■ **Set of tasks**
- 1) In the reflection on Luke 24:10-11, what kind of preacher does the writer say they are?
- 2) Please carry the reflection on Luke 24:10-11 forward from its final sentence, keeping the same voice.

■ **Source text**
⟨
A Response to Luke 24:10-11
“It was Mary Magdalene, Joanna, Mary the mother of James, and the other women with them who told this to the apostles. But these words [about the empty tomb] seemed to them an idle tale, and they did not believe them.”
One truth about me is this: Every now and then, I find myself slightly embarrassed about the innermost content of the New Testament. It is sometimes just too much to swallow. Upon reflection on what is admittedly quite a strange fix for a Presbyterian preacher, I realize that my mild discomfiture with the heart of the gospel stems mostly from my fear that I will be received by others just as Mary Magdalene was received by the apostles. Her first-person-singular-sermon to that huddled mass of frightened (male) disciples is summarily written off as utter nonsense, charismatic foolishness, or in Luke’s phraseology, “an idle tale.”
Had Miss Mary grown up in the South, those men would have said she was “just tellin’ stories.”
And it’s no wonder they don’t believe what she tells them. Half of the time I have trouble with it myself. There is a palatable, reasonable, understandable layer to our faith, to be sure; one that is less assaulting on the logic, and therefore so less demanding on a heart like mine—slow to trust, slow to believe. “Love, peace, caring, grace, forgiveness” – these are the ingredients of faith which dissolve so much more readily into the stirred-mixture of my life. A reasonable faith: that’s what I think I long for.
⟩
■ **Material provided**
⟨
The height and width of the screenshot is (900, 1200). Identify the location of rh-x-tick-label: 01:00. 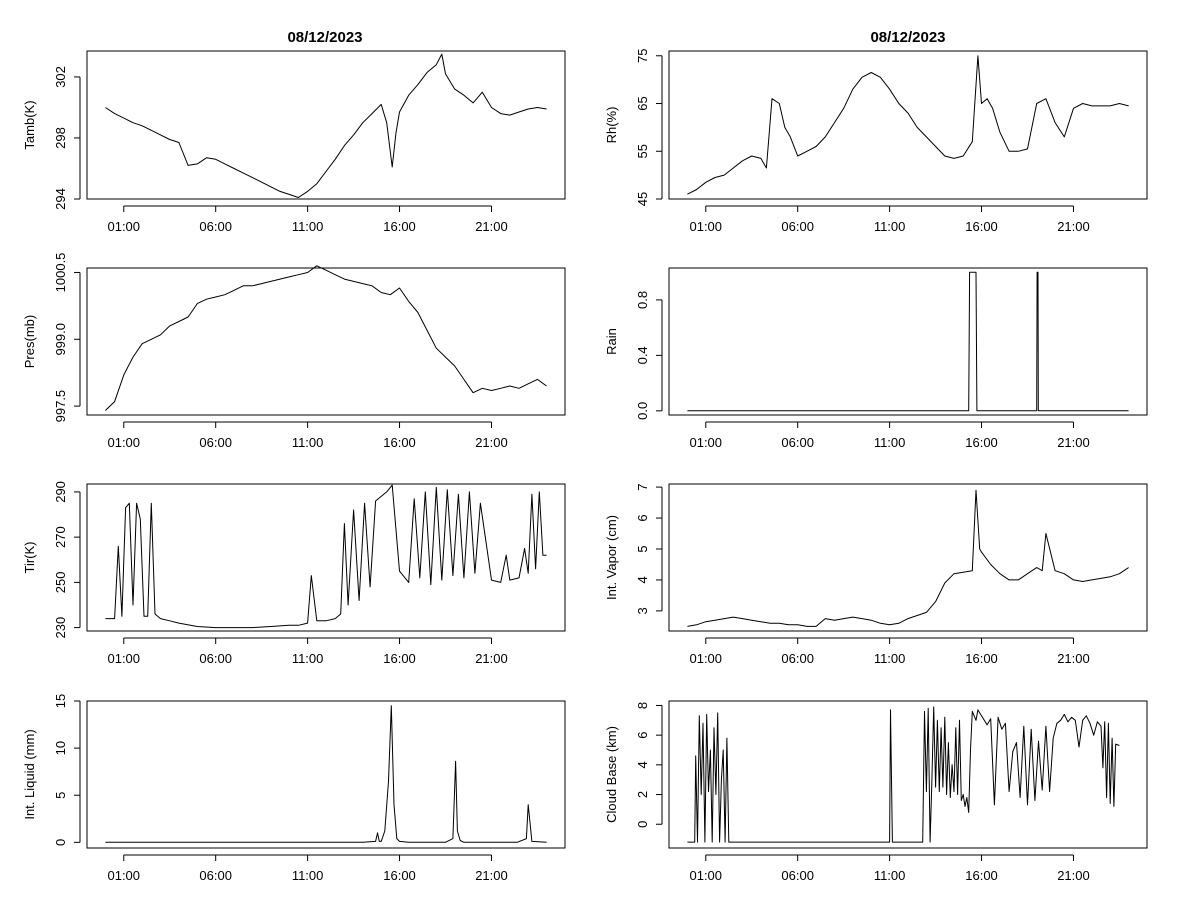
⟩
■ **Responses to the exercise**
- 1) A Presbyterian preacher.

- 2)
But to leaf through the pages of the gospel accounts, to travel with our Jesus toward the living God, sentence by sentence, page by page, is to discover along that way that ours is a faith built not upon vague religious principles, or upon rational and therefore palatable ideas, or even upon generic spiritual experiences—the kind anyone can have when he sponsors a hungry child (for just pennies a day), or when she sees another touching Mormon commercial (And they are so touching, aren’t they?).
No, to follow Jesus through Matthew, Mark, Luke, and John—to follow him all the way, as Mary Magdalene chooses to do—is finally to be assaulted by a most messy spectacle: the bloody cross of Friday and the absurd empty tomb of Sunday. The former, too much to stomach; the latter, too much to believe.
Nevertheless, to get to “faith, hope, and love,” to arrive at the more reasonable and comforting elements of this faith we Presbyterians so rightly hold dear, one must travel the bumpy, difficult road of idle tales and unbelief. And, frankly, sometimes I find this fact a bit embarrassing—that my faith is rooted, not in plausible wisdom, but in a particular weekend.
Just consider the images: Jesus, “God’s only son!”—weak, dying, alone. And then comes the audacious claim that somehow this sad moment saves me from my own sad moments, my own demise. Good Friday is more than most of us can understand, much less swallow.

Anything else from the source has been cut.